Fortunately, the world is a wealthier place than it was in the 1930s. Alas, we still have tariffs. After hitting a new all-time high last week, the stock market started this week a bit on the weak side. Once again, tariffs are the problem.
It’s not a coincidence that the stock market bottomed in April right as President Trump announced a 90-day pause to his tariffs. The stock market has rallied briskly ever since – not like 1932, but still pretty good.
I think the message is loud and clear: Wall Street hates tariffs.
Yesterday, however, the president announced steep tariffs on 14 countries that are set to take effect on August 1. The market gods were less than pleased.

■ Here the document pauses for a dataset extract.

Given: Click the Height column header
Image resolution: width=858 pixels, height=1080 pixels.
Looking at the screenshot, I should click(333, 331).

According to the president’s letters, goods that are imported to the United States from Japan, South Korea, Malaysia, Kazakhstan, Tunisia and several others will face a 25% tariff.
Goods from South Africa and Bosnia will face a 30% rate and Indonesia will have a 32% rate. The president allowed that the tariff rates are open to negotiation depending on each country’s relationship with the United States. The president wrote, “You will never be disappointed with The United States of America.”

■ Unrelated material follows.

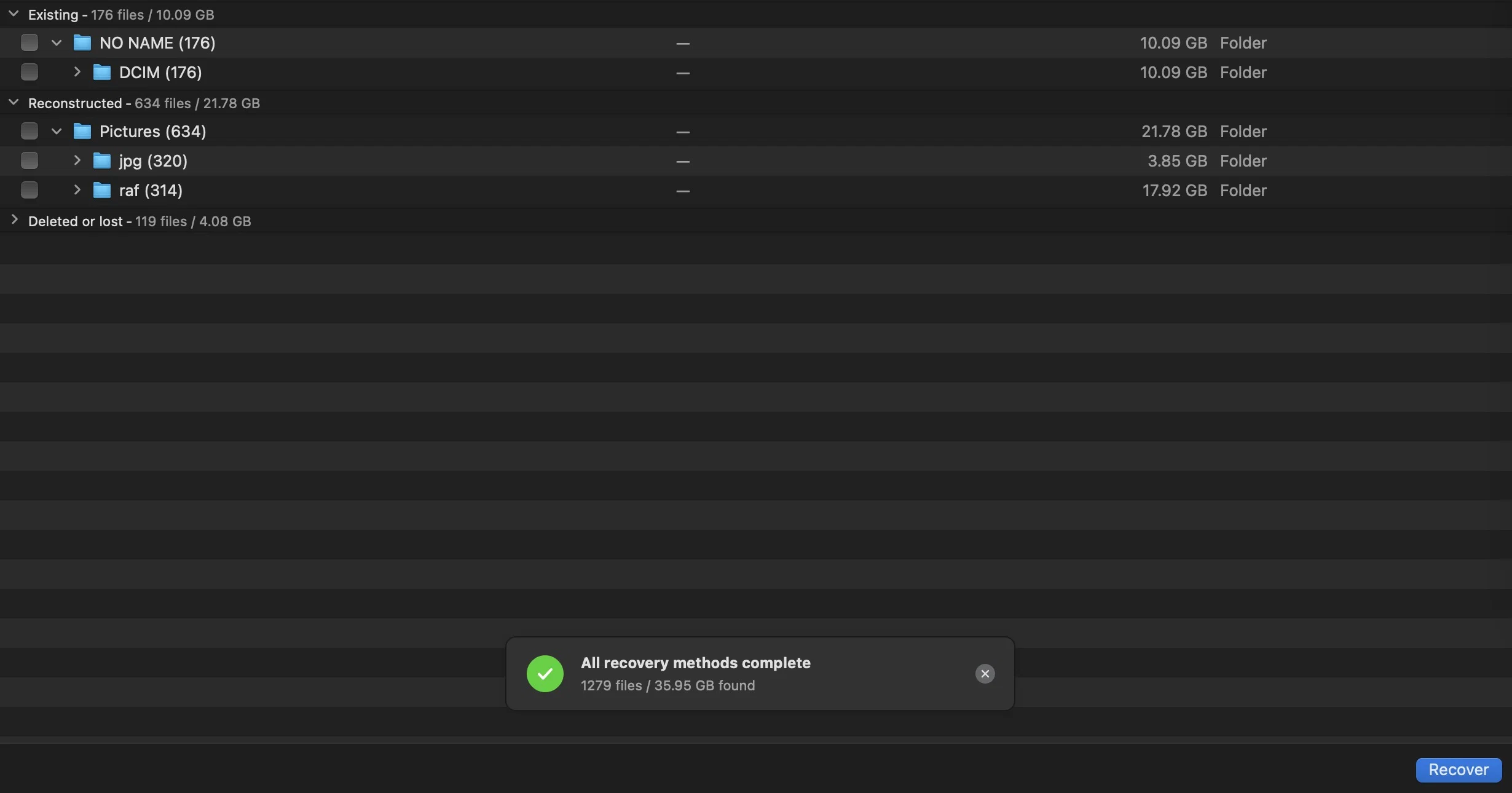Scroll down to view more recovered files

tap(14, 220)
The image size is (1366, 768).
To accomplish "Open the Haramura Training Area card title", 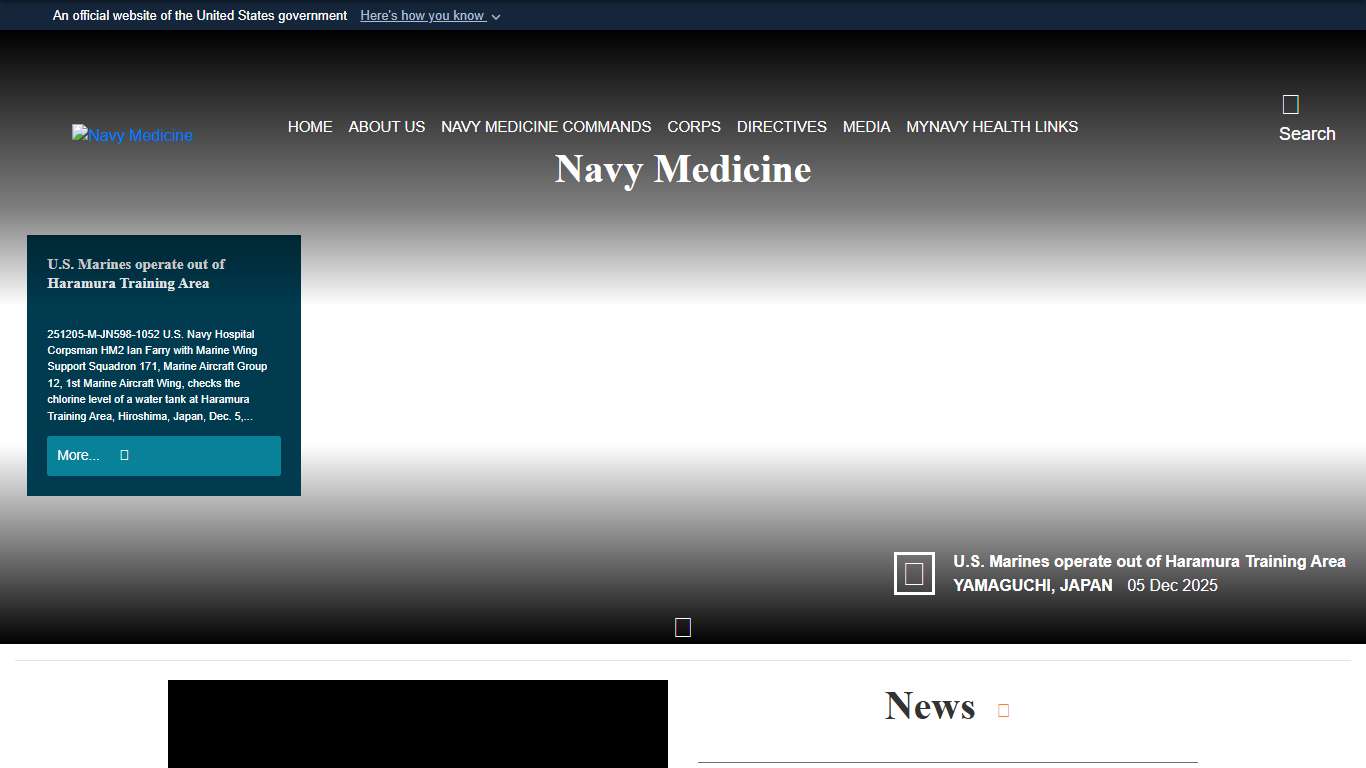I will (136, 273).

In April, Trump imposed steep rates on several countries but the drop in the stock market caused him to announce his 90-day pause. As it turns out, the rates were in effect for only a few hours before Trump delayed them. I guess someone was disappointed. The delay period was about to end this week, but the president extended the pause for another three weeks.
This is where things get a little messy. President Trump has consistently pointed to trade deficits as proof of unfair trade practices, but that’s not necessarily the case. Trade deficits can happen for many reasons, and they can often be beneficial.

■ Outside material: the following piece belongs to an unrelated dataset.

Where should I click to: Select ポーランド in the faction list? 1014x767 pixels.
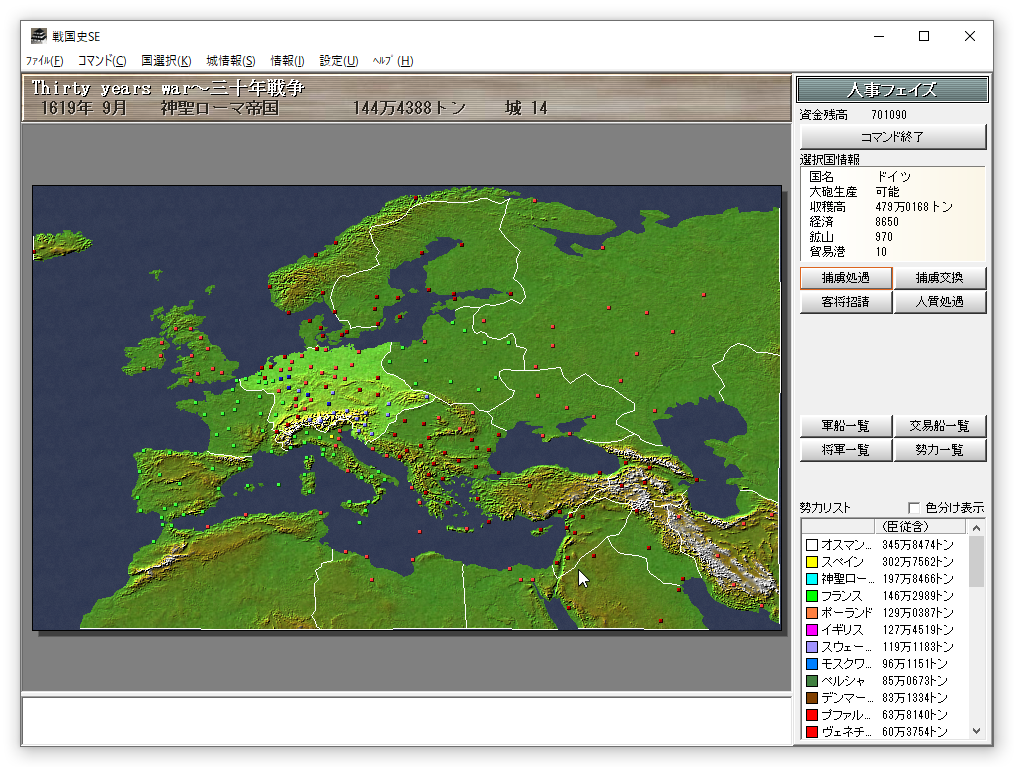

Trump’s reciprocal tariffs went as high as 125% on China, but the president was eagerly looking to strike some deals. The president said that the delay was because so many countries wanted to make deals with the U.S.
The issue got more complicated in May when the president’s reciprocal tariffs were struck down by a federal district court. The tariffs are in still effect while the federal courts are looking at the issue.
There are also targeted tariffs. For example, steel and aluminum are dinged at a 50% rate but the U.K. is exempt. Under U.S. law, the president can place tariffs if they’re related to national security.
I’m not sure what the outcome of these tariffs will be. The matter is far from settled and there are many exceptions. For example, Japan and South Korea export millions of cars to the U.S. and both countries will face 25% tariffs.
Then there’s the issue of China. According to the Wall Street Journal, “the Trump administration has for now settled on a tariff of 55% on Chinese imports.” That reflects a lowering of the initial rate to 30% which comes on top of a 25% tariff that existed before Trump took office.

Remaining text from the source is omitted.